• Required work
Only lines that contain the string "computer" should be returned from the material below.

• The input

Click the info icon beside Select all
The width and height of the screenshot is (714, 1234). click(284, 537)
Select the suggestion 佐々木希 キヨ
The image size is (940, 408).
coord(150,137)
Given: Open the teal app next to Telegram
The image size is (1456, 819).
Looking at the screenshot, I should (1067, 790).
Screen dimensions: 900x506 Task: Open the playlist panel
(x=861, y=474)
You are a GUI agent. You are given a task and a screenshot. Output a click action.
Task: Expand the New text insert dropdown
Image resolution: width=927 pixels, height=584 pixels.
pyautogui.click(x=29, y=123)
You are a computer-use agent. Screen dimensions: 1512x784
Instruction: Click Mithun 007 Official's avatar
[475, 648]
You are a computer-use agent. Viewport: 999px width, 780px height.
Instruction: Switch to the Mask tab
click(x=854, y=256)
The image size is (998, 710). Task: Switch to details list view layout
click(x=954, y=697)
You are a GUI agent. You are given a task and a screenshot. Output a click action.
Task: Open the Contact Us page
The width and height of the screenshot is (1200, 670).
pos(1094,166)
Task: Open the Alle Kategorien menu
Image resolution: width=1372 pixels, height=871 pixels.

• Solution
You are a computer-use agent. Screen dimensions: 1512x784
You are a computer-use agent. Viewport: 999px width, 780px height.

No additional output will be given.